1. This appeal is against the judgment of the Motor Accidents Claims Tribunal, Tiruehirapalli, awarding compensation to the dependants of the deceased Murugan. He was travelling in a lorry belonging to the insured and insured by the appellant insurer. The Tribunal has found that Murugan died as a result of the rash and negligent driving of the insured vehicle by the employee of the insured. On behalf of the insurer which was added as a party to the proceedings before the Tribunal, two objections were taken. One was that the insurance policy did not cover a case of this kind, that it was intended to cover any accident or injury caused to an employee of the insured and not to the employee of any other person, that as in this case the deceased Murugan was the employee not of the insured, but of the person whose goods were carried in the insured vehicle, the policy does not cover the liability for an accident caused to Murugan.

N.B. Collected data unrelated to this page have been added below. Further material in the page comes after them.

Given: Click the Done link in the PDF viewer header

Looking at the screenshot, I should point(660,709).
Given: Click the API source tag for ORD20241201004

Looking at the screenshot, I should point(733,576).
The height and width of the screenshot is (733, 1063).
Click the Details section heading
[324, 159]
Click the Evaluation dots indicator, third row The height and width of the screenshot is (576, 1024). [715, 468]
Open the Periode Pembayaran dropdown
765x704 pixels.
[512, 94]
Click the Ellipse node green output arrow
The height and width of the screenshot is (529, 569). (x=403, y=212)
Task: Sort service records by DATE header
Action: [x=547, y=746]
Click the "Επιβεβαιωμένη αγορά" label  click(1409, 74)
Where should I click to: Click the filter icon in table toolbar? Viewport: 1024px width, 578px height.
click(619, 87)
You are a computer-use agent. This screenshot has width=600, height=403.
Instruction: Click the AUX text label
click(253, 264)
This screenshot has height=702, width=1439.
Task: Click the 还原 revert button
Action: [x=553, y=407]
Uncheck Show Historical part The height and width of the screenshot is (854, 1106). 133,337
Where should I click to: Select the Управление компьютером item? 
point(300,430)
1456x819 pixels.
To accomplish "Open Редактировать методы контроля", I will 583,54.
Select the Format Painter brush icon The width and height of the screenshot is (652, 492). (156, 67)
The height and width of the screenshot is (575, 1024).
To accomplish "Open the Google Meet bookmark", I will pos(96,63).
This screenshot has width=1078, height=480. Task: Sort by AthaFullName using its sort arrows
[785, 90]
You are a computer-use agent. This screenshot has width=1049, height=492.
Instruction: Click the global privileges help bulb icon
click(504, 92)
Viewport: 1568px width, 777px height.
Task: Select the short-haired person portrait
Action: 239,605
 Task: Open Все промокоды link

The second contention was that the insured vehicle was being driven contrary to the conditions of the permit relating to that vehicle and therefore the insurer was not liable . As regards the second objection, the Tribunal has pointed out that there is nothing on evidence to show that the insured vehicle was being used contrary to the conditions of the permit relating to the insured vehicle. The mere fact that the insured had issued a notice to the owner of the vehicle to produce the permit and that it was not so produced cannot be held to establish that the permit, if produced, would show that the vehicle was not to be used in places like the one where the accident occurred. In addition the Tribunal has also pointed out that the form prescribed for a public carrier permit found at page 172 of the Madras Road Traffic Code, 1940, Volume II, mentions that a public carrier permit can be given either for specified routes or specified areas and the driver of the vehicle says that the entire State of Madras is the area for which public carrier permit has been granted to the vehicle. Therefore, the Tribunal Was undoubtedly right in holding that there is no substance in the second contention of the insurance company.

2. As regards the first contention. 1 must refer to a decision of a Full Bench of the Punjab High Court in FB, Oriental Fire and General Insurance Co., Ltd. v. Gurdey Kaur. The Bench referring to the decision in Izzard v. Universal Insurance Co. Ltd., 1937 AC 773 has pointed out that the contention that the contract of employment should be construed in the Act as subject to the implied limitation that it should be with the person insured by the policy cannot be accepted and that such a departure from the clear language used cannot be justified; that the Act is dealing with persons who are on the insured vehicle for sufficient practical or business reasons and has taken a contract of employment in pursuance of which they are on the vehicle as the adequate criterion of such reasons; and there is no sufficient ground for holding that this criterion should be limited to employees of the insured person. The Bench also referred to similar decisions of a Bench of the same Court in Parkash Vati v. Delhi Dayal Bagh Dairy Ltd., 1967 ACJ 82, as well as of the Madhya Pradesh High Court in page 65 of the same volume (1967 ACJ) and in K.N.P. Patel v. K.L. Kasar, 1966 ACJ 284 (Bom),

Thus, though on a superficial view of the section, it might appear that the words 'contract of employment' found in Section 95 of the Motor Vehicles Act would cover only a contract of employment with the owner of the insured vehicle, there is a preponderance of authority in favour of the other view that it would cover not only such persons but also persons who are on the vehicle in pursuance of a contract of employment with the owner of the goods carried in it. What is necessary is that for sufficient practical or business reasons, the person must be on the vehicle in pursuance of a contract of employment. If he is such a person, any injury caused to him would also be covered by the section.

3. The appeal is, therefore, dismissed as without substance. The appellant will pay the costs of the respondents.